Despite geopolitical setbacks and the challenges of a crop reliant on Mother Nature, Alkhanshali’s goal to equip Yemen’s farmers endures. “I feel a huge sense of responsibility to make the coffee. In Yemen, there is no economic infrastructure now. [For these] farmers, this is it,” he says. “It’s challenging when you give people hope, especially people who are going through very difficult times. They trust you to allow hope to enter their hearts. I need to make sure I fulfill my promise.”

Of equal importance is his need to stress that Port of Mokha is not a charity. While the social impact on Alkhanshali’s farmers is direct and often immediate, offering microloans to finance village projects and requiring collective boards to be comprised of at least fifty-percent women, the greater business vision extends to sharing the truth of Yemen’s cultural and historical significance with the rest of the world.

He is not alone. Abdulrahman Saeed, CEO and co-founder of United Arab Emirates-based Sabcomeed, is convinced the quality of Yemeni agriculture is key to the country’s future.

 “My political agenda is simply coffee,” Saeed says, whose roots prompted him to start working with Yemeni farmers almost three years ago. “This is my identity. Coming from Yemen, I have to do something. It’s the most effective way to bring back socioeconomic stability. Since Yemen has eighty to ninety percent of the population employed by agriculture by default, the best way to tackle the problem is coffee.”

Sabcomeed absorbs the risk of all the farmers they work with, from the smallest farmer who produces only 2.2 pounds of coffee per year to the biggest, producing four hundred pounds per year. Everyone is pooled into a collective where each farmer is paid per cherry. Doing so creates incentive to continue picking only the best, ripe cherries, as well as provide opportunity to train farmers on how to increase the quality of their production. As with Port of Mokha, at Sabcomeed, maintaining specialty coffee standards is crucial.

Stored items:
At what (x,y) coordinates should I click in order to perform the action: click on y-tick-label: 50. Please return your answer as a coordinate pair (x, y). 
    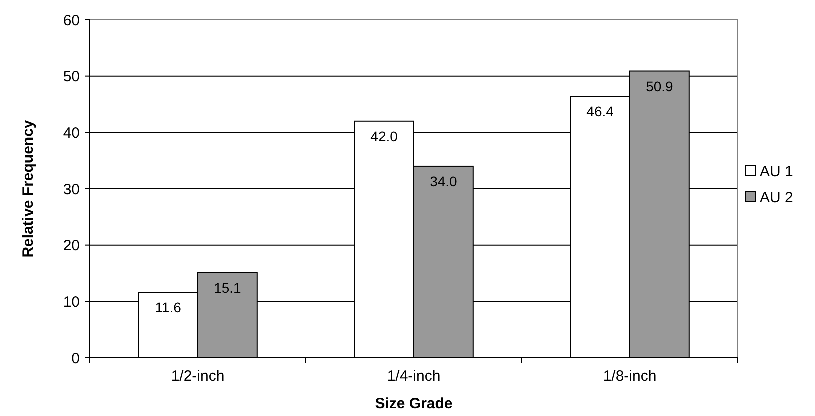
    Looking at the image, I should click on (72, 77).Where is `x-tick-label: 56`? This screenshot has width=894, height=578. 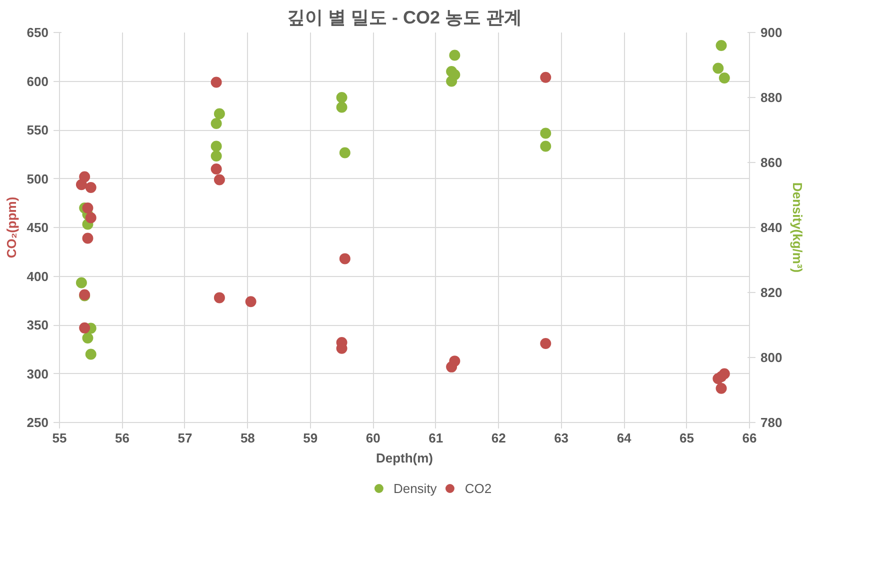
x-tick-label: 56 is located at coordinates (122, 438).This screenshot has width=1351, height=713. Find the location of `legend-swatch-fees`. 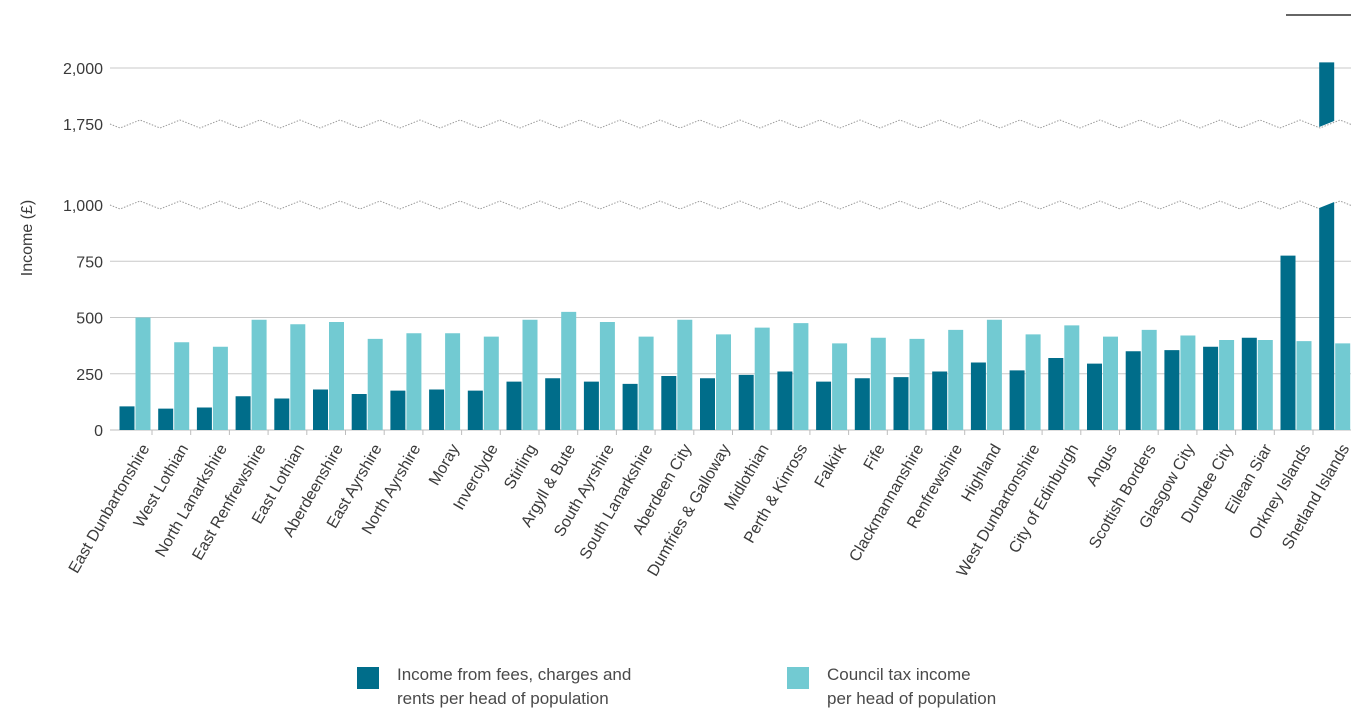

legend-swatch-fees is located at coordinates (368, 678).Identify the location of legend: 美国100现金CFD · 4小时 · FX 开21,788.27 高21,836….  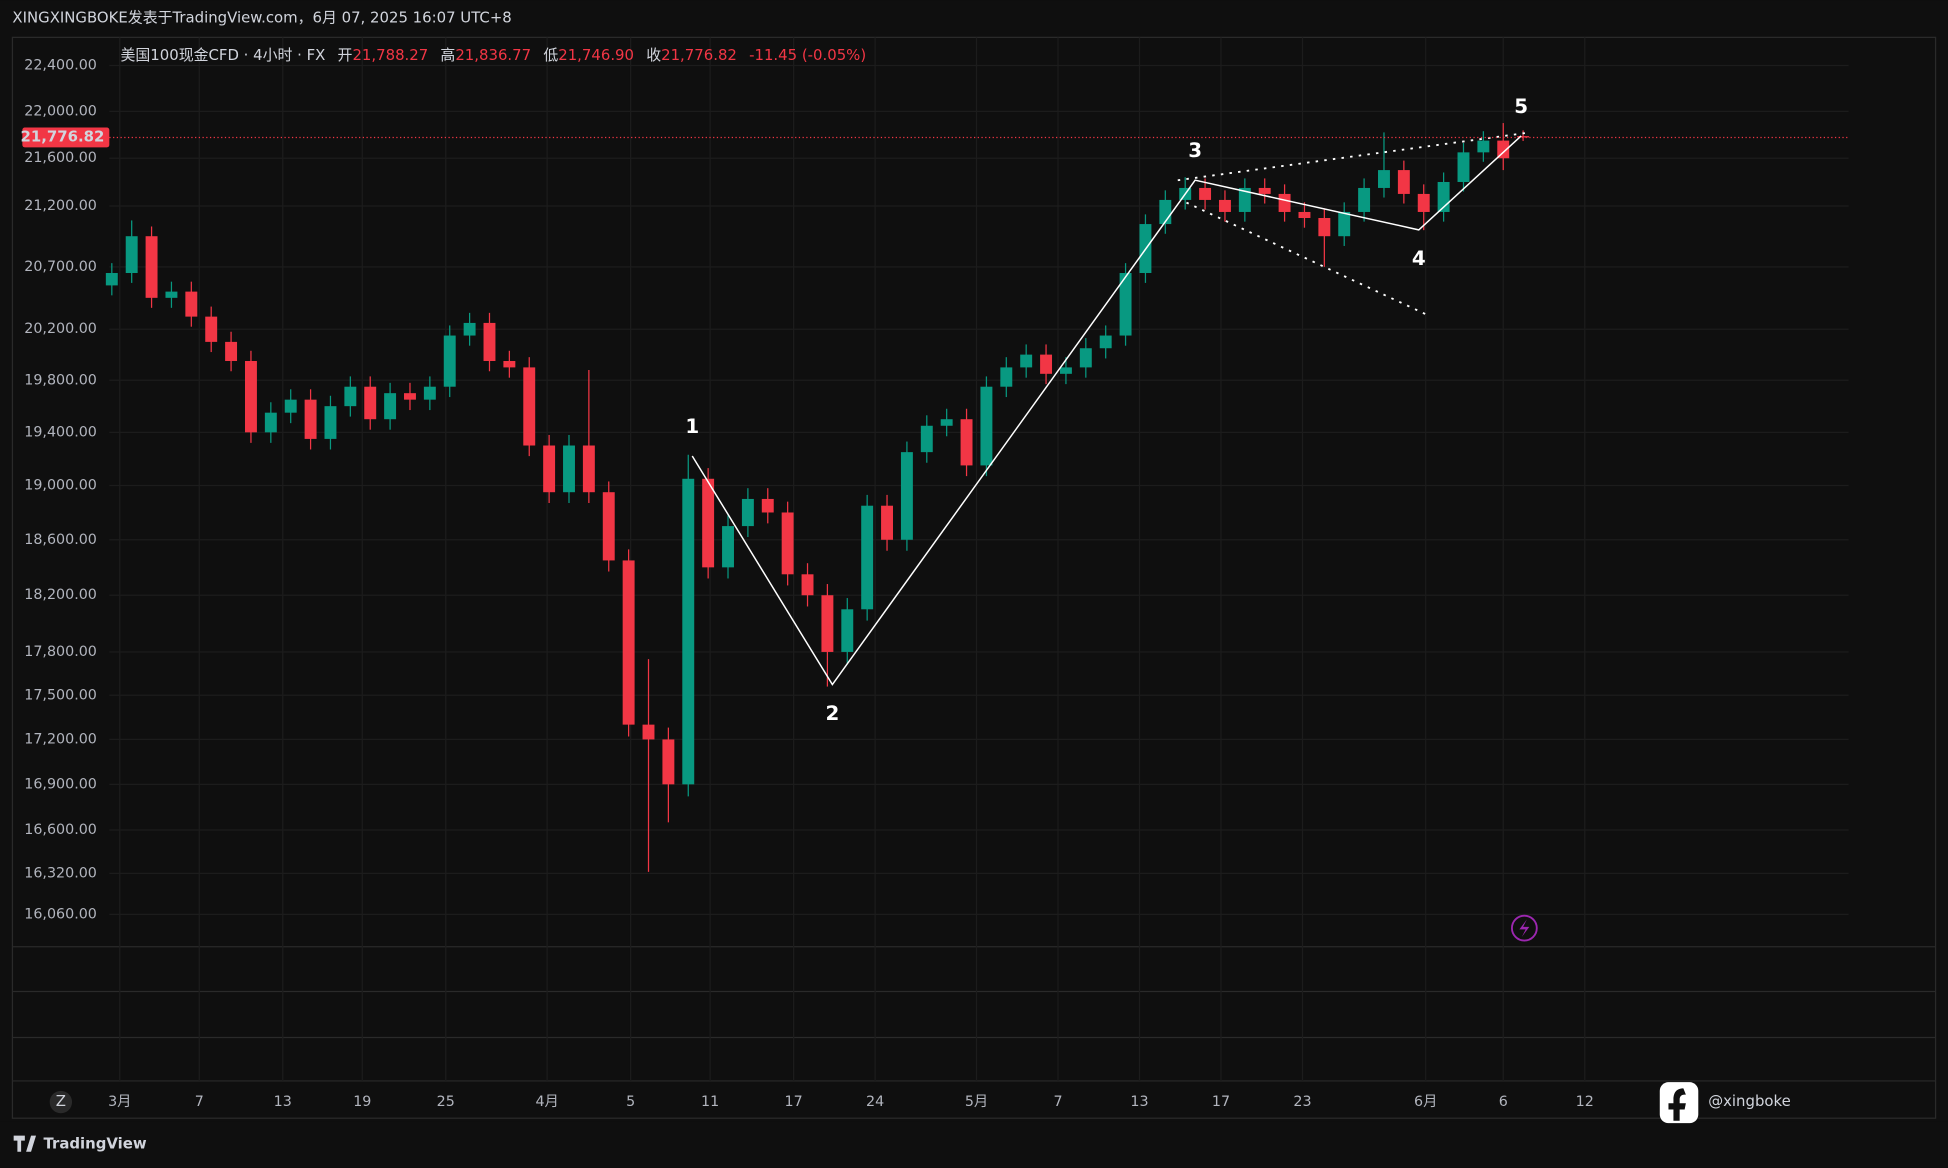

ASSIGNMENT 1: According to the passage on Yemeni coffee, what minimum share of Port of Mokha's collective boards must be women?
ASSIGNMENT 2: Carry on the passage on Yemeni coffee from the point where it stops.
The stored items are not needed for this work.

FINAL ANSWER 1: At least fifty percent.

FINAL ANSWER 2:
“It is our job to improve their coffee,” Saeed says, noting his effort to work with farmers irrespective of their skill level. “Whether it’s talking to an agricultural expert, working with us to improve soil conditions, organic composting, or anything like that. We do it all. It’s about creating a change—something that can be seen and can be shared.”

Tristan Comb, an American based in Boston who is co-founder and CMO of Sabcomeed, agrees. “What we’re trying to do is provide value to people who work in these remote areas and the ability to access trade and international markets; we don’t want everyone to give up on their roots,” he says. “[Farming] is something [Yemenis] have been doing for thousands of years, and doing it amazingly well.” 

In addition to supplying Yemeni specialty-grade coffee to roasters in Europe—Sabcomeed’s biggest market currently—and soon in the U.S., Saeed also has another goal: mokha. He wants to reclaim the Arabic name.

“We started the project to actively pursue reclaiming the word ‘mokha’ as part of Yemen,” he explains, undaunted by the scope of such ambition or the corporations he is up against. “This will take five to ten years—maybe fifteen—but it will all be worth it. The main concept is denomination of origin [similar to using the term ‘champagne’ which must be made in the region of Champagne]—what makes a certain product belong to a certain culture, identity or region.”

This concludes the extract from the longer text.